● What needs to be done:
Convert the entries from the very start through the line containing "Premium bird & rodent mixes (200, 141)", inclusive, into a JSON list of strings with one string per line and blank lines omitted.

● Supplied entries:
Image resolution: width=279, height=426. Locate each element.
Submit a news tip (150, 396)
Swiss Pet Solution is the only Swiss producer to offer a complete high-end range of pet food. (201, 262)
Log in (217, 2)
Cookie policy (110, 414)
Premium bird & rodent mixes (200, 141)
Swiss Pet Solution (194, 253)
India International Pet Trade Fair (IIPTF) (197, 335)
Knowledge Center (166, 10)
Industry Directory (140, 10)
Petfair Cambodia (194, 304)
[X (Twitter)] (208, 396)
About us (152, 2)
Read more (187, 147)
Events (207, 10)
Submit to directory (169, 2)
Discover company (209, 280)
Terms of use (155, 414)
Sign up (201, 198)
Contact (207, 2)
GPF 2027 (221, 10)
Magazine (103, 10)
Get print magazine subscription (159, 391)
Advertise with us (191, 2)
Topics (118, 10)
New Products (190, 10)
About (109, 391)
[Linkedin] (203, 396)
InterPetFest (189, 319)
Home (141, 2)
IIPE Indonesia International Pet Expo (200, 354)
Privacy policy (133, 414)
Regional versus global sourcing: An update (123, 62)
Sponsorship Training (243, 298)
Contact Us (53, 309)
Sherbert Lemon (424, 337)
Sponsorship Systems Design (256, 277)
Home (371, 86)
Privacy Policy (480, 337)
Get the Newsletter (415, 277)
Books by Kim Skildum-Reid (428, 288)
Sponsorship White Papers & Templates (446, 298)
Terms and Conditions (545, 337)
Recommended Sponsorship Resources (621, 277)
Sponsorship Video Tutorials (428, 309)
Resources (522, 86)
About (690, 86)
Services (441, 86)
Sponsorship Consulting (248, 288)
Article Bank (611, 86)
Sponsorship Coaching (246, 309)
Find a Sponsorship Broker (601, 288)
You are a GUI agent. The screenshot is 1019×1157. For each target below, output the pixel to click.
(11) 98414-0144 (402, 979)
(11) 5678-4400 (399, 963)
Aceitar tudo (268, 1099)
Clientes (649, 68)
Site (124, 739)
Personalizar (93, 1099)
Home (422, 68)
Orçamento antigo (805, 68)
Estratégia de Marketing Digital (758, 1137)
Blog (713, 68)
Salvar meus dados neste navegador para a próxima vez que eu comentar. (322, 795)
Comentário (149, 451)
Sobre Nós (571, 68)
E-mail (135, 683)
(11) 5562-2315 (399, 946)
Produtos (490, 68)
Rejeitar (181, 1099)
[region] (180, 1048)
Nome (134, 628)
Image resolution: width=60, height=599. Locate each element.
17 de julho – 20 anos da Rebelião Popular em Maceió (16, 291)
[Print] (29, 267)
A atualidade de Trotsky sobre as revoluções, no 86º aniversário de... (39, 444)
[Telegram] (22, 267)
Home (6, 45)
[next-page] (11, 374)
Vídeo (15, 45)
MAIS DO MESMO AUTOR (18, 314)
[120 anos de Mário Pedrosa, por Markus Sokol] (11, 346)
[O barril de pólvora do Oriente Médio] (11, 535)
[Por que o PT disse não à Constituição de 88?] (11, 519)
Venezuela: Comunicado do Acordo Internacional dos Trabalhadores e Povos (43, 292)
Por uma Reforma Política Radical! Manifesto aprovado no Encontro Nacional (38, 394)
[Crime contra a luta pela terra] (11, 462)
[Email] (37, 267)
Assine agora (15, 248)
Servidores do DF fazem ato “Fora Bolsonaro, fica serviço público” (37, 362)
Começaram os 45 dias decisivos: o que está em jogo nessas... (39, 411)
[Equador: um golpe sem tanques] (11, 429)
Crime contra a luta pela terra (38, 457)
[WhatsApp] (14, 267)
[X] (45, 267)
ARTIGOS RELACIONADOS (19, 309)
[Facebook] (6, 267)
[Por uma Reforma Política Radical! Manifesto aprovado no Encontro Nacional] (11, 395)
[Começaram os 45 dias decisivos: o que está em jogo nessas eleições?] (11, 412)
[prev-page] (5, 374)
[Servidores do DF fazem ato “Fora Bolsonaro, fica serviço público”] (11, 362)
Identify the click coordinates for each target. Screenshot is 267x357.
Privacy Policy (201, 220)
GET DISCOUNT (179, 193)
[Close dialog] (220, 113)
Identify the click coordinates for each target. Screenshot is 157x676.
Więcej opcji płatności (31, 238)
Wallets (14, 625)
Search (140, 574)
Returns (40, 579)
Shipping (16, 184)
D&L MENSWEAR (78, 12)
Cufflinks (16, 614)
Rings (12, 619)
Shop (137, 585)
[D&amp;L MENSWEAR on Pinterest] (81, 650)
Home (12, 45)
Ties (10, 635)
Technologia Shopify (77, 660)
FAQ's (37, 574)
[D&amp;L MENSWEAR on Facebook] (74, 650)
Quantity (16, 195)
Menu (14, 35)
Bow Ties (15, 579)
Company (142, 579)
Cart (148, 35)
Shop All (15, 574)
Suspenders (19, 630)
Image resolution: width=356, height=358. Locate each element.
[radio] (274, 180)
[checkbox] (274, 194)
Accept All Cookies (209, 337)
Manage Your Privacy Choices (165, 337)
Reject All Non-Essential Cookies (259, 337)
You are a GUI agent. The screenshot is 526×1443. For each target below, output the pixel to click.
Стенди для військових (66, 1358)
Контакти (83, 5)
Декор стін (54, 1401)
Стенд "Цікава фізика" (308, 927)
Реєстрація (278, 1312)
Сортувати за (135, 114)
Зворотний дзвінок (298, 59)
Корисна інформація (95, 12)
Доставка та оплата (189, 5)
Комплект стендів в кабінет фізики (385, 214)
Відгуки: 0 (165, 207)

● Result below:
[
  "Image resolution: width=279, height=426. Locate each element.",
  "Submit a news tip (150, 396)",
  "Swiss Pet Solution is the only Swiss producer to offer a complete high-end range of pet food. (201, 262)",
  "Log in (217, 2)",
  "Cookie policy (110, 414)",
  "Premium bird & rodent mixes (200, 141)"
]